# Best Remote Desktop Software



## Munki (Oct 26, 2009)

Can someone recommend me what they feel is the best remote desktop software. I need full control over my PC while I am at work. Any ideas, or remarks will be appreciated.




Thanks


-----Chris-------


----------



## THRiLL KiLL (Oct 26, 2009)

recently i have been using a freeware viewer called teamviewer.

You can get it at teamviewer.com


vnc is another good choice.


----------



## Wile E (Oct 26, 2009)

You can just use remote desktop that's built right into WinXP Pro.

If not that, I use TightVNC.


----------



## Lazzer408 (Oct 26, 2009)

VNC or Showmypc also works well. http://download3.showmypc.com/ShowMyPC3010.exe


----------



## W1zzard (Oct 26, 2009)

vnc for everything below w7, windows remote desktop for w7


----------



## RejZoR (Oct 26, 2009)

I hate all of the above. LogMeIn is by far superior to all of them. At least for me. Why?
First, it's free, second, it's designed really well and highly reliable. Third, it works in any browser. Fourth, client can work on system with no admin rights by using Portable Firefox. Fifth, no need for advanced firewall configuration and can work even through corporate proxies. For as long as you have access to outer world.

I'm using LogMeIn for years now and it's a true piece of wonder. Even at work where i don't have any admin rights and installing plugins in IE doesn't work too well. But i can copy Portable Firefox on that system, load LogMeIn plugin and log to my system from there. Plus, it's much faster when using Firefox than with any other browser.


----------



## TheLaughingMan (Oct 27, 2009)

I throw something into the mix.  Using boot on LAN and a static IP addy., which one of these can boot my computer remotely?


----------



## [Ion] (Oct 27, 2009)

I use LogMeIn Free.  It's free, very easy to set up, has all of the features I need, and has a very low impact on system performance (although it does use ~60mb of RAM)  The free FireFox browser plugin makes the experience better, the remote system is far more responsive


----------



## rwillis (Oct 27, 2009)

I've used TightVnc for years with no complaints. We've switched at the office to RAdmin, its not free, but works every well, and has great response - better on servers, and desktops than remote desktop also more secure.
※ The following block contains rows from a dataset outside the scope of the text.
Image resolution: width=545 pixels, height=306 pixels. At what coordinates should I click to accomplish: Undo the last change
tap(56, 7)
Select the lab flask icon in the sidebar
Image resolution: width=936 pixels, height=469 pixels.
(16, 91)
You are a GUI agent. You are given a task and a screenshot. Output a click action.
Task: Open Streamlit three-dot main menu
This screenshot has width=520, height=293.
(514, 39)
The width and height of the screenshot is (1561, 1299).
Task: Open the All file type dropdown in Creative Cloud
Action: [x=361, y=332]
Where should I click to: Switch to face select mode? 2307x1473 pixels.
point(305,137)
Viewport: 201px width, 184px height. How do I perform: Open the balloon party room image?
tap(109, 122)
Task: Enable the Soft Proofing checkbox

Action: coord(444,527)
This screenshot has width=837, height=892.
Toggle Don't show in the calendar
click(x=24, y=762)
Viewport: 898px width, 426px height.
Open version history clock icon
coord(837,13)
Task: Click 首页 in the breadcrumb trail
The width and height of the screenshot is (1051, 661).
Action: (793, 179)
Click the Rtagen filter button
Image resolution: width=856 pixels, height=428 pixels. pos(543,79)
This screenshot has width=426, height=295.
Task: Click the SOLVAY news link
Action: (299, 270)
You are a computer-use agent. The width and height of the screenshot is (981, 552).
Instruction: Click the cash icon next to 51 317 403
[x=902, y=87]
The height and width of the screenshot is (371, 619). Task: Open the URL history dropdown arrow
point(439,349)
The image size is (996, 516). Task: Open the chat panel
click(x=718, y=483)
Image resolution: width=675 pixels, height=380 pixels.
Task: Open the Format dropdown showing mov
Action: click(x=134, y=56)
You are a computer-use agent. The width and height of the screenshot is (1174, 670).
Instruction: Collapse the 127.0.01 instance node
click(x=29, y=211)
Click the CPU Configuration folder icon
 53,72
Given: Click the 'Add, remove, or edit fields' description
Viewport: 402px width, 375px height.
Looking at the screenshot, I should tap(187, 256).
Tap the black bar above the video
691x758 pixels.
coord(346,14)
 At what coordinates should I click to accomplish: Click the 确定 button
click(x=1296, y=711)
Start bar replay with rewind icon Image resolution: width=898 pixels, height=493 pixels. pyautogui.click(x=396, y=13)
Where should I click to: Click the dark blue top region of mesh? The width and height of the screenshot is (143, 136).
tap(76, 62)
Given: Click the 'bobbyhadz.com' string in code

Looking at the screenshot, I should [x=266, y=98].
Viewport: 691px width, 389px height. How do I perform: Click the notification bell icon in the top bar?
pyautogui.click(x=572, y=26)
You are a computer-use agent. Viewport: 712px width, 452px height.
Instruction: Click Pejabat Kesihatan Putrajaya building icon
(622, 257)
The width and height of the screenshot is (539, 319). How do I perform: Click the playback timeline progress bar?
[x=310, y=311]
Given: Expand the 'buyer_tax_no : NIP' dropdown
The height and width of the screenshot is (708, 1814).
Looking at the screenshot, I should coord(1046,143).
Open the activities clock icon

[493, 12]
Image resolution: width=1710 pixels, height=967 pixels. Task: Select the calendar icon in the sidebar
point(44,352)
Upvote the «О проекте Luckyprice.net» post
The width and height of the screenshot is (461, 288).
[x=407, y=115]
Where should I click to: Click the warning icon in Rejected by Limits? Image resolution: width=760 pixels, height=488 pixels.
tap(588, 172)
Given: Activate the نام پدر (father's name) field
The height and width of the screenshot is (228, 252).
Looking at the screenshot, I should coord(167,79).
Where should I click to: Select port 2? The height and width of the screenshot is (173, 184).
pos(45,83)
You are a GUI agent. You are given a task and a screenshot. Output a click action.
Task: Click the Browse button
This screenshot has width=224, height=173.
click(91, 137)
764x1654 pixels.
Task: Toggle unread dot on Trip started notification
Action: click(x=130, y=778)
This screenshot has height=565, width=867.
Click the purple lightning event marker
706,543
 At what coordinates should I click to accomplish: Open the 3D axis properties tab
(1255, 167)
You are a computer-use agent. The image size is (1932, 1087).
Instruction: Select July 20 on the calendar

Site has it listed as $49 USD, I've bought a copy for home use, and no I don't work for or have any stake in it, but thought it was worth the $$.


Rick


----------



## newtekie1 (Oct 27, 2009)

Wile E said:


> You can just use remote desktop that's built right into WinXP Pro.
> 
> If not that, I use TightVNC.



/\/\/\/\/\This/\/\/\/\/\/\


----------



## AsRock (Oct 27, 2009)

Wile E said:


> You can just use remote desktop that's built right into WinXP Pro.
> 
> If not that, I use TightVNC.



True.  But i like RealVNC more or TightVNC as you said.


----------



## Apa (Oct 27, 2009)

RejZoR said:


> I hate all of the above. LogMeIn is by far superior to all of them. At least for me. Why?
> First, it's free, second, it's designed really well and highly reliable. Third, it works in any browser. Fourth, client can work on system with no admin rights by using Portable Firefox. Fifth, no need for advanced firewall configuration and can work even through corporate proxies. For as long as you have access to outer world.
> 
> I'm using LogMeIn for years now and it's a true piece of wonder. Even at work where i don't have any admin rights and installing plugins in IE doesn't work too well. But i can copy Portable Firefox on that system, load LogMeIn plugin and log to my system from there. Plus, it's much faster when using Firefox than with any other browser.



Listen to this man.


I've used tightVNC, RealVNC, UltraVNC, the built-in remote control thingy on winXP etc but logmein is far superior. Even the free version is (with the exception that it don't stream sound). It's a lot more smoother. I think it's the "mirror drivers" or whatever it's called.
However, logmein can be used from any computer. Doesn't matter if you have admin rights or not. As long as you have an internet connection and a webbrowser you're good to go. Tight/Real/UltraVNC also allows the PC to be controlled from a webbrowser, but it requires java. Logmein can be used without java


----------



## RejZoR (Oct 27, 2009)

All the others are also too complicated to use. Especially because you have to deal with IP's (and if your IP is dynamic you have to deal with No-IP or similar service) where with LogMeIn, their main server keeps track of your computer so in the end it doesn't matter what IP you have, for as long as you know the password to log in to your account.


----------



## newtekie1 (Oct 27, 2009)

RejZoR said:


> All the others are also too complicated to use. Especially because you have to deal with IP's (and if your IP is dynamic you have to deal with No-IP or similar service) where with LogMeIn, their main server keeps track of your computer so in the end it doesn't matter what IP you have, for as long as you know the password to log in to your account.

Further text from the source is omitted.